Task instructions: Starting at the line that holds "Where should I click to: Pick", reproduce each line exactly up to and including the last line of the records below. Pictures stay out.

[Dataset entries]
———
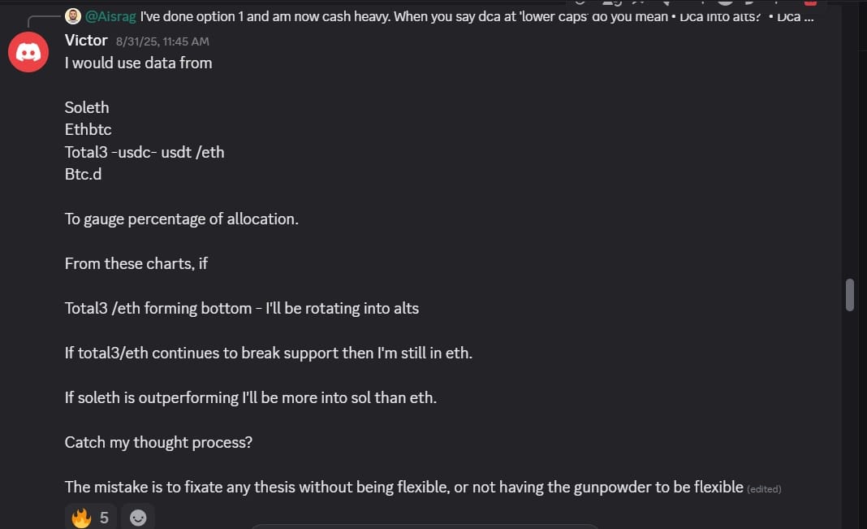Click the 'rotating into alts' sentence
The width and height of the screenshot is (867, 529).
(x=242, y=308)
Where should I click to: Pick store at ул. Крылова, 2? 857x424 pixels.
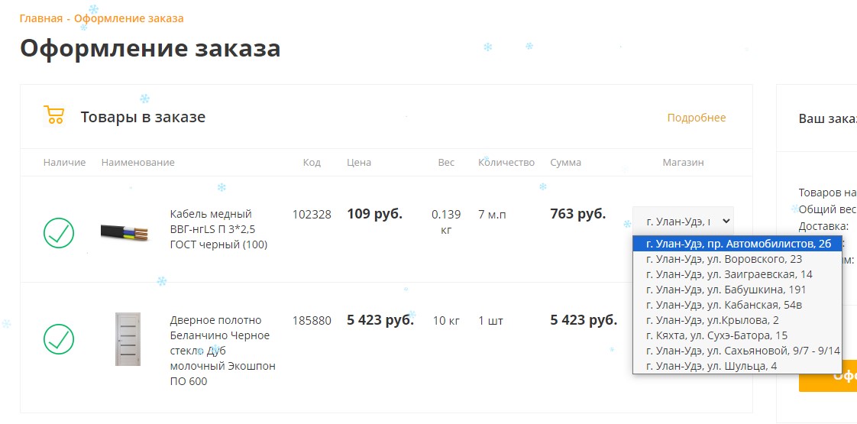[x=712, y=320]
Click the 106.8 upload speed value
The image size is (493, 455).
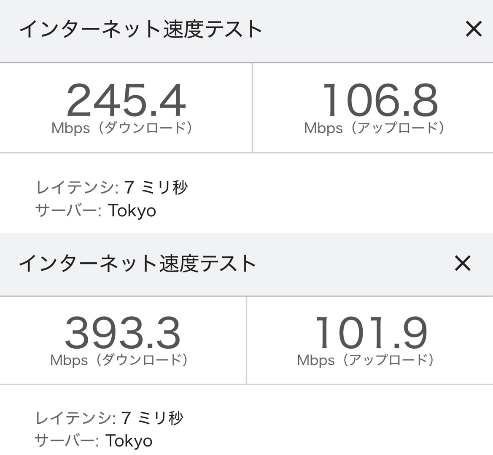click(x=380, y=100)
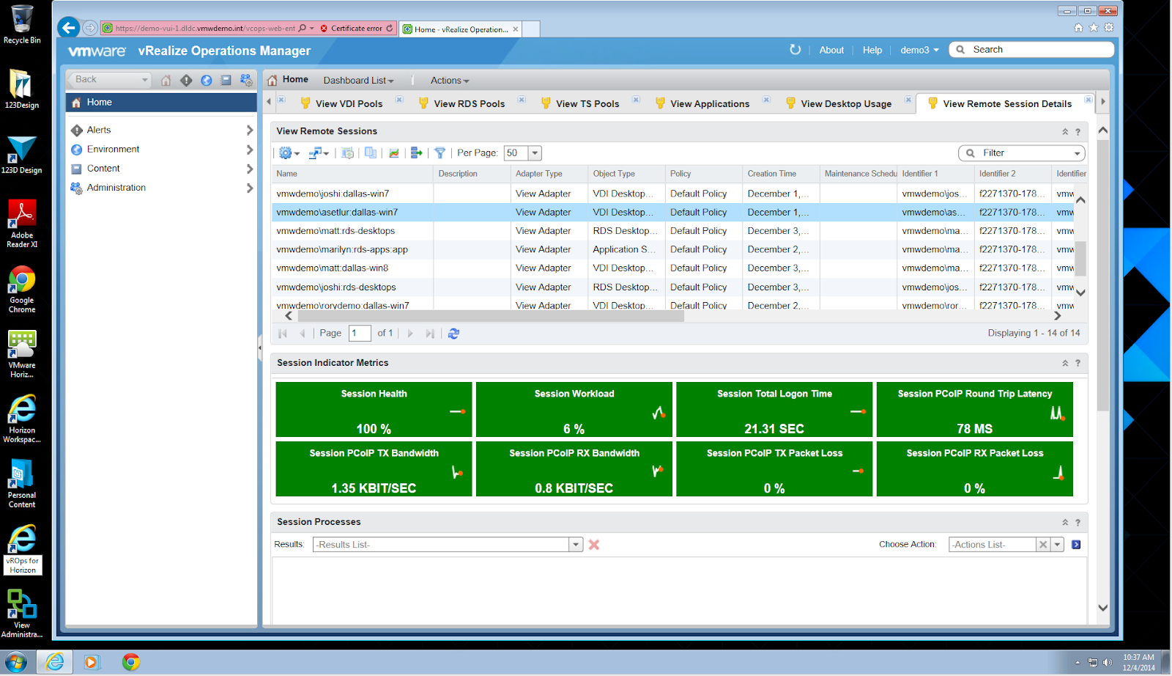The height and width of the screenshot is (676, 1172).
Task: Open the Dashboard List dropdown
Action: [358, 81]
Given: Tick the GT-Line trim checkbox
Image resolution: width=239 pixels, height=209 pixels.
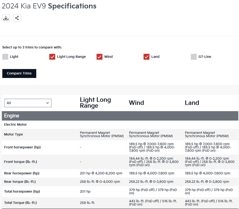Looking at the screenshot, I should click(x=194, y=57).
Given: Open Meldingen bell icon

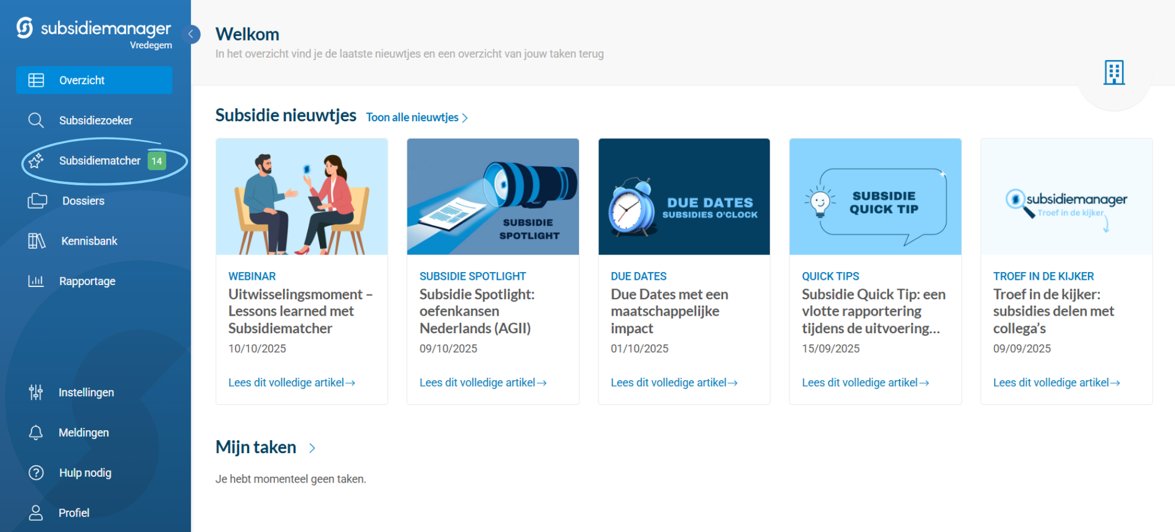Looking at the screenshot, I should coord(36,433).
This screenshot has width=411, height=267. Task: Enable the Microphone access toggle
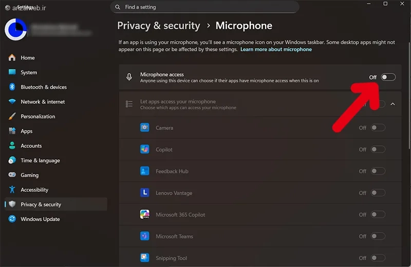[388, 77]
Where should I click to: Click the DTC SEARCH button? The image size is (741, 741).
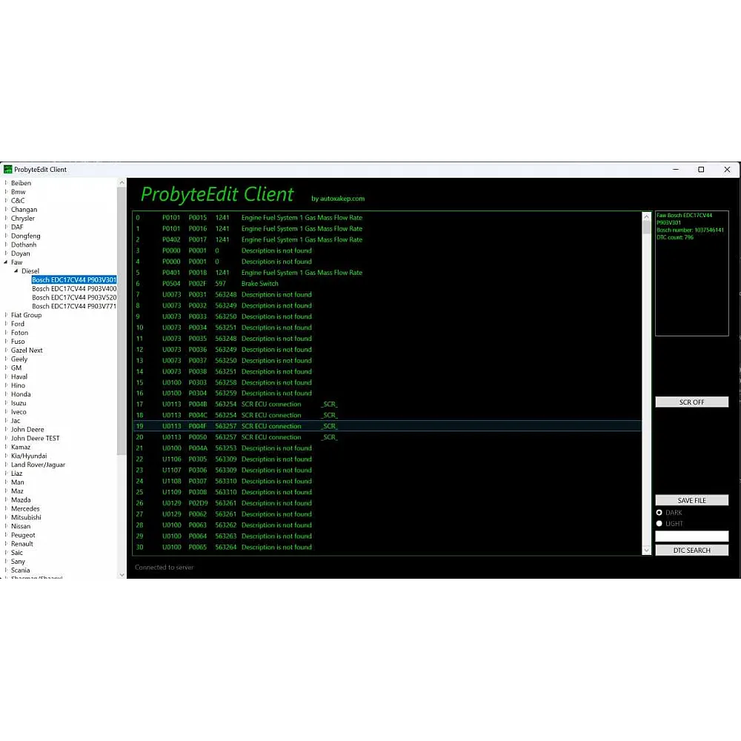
———
Task solution:
Where should I click to: Pick store at ул. Крылова, 2? 857x424 pixels.
[x=712, y=320]
Click the 106.8 upload speed value
The image size is (493, 455).
click(x=380, y=100)
The height and width of the screenshot is (676, 1172).
Task: Open the Dashboard List dropdown
Action: [358, 81]
Given: Tick the GT-Line trim checkbox
Image resolution: width=239 pixels, height=209 pixels.
Looking at the screenshot, I should click(x=194, y=57).
Given: Open Meldingen bell icon

Looking at the screenshot, I should coord(36,433).
This screenshot has width=411, height=267. Task: Enable the Microphone access toggle
[388, 77]
Where should I click to: Click the DTC SEARCH button? The image size is (741, 741).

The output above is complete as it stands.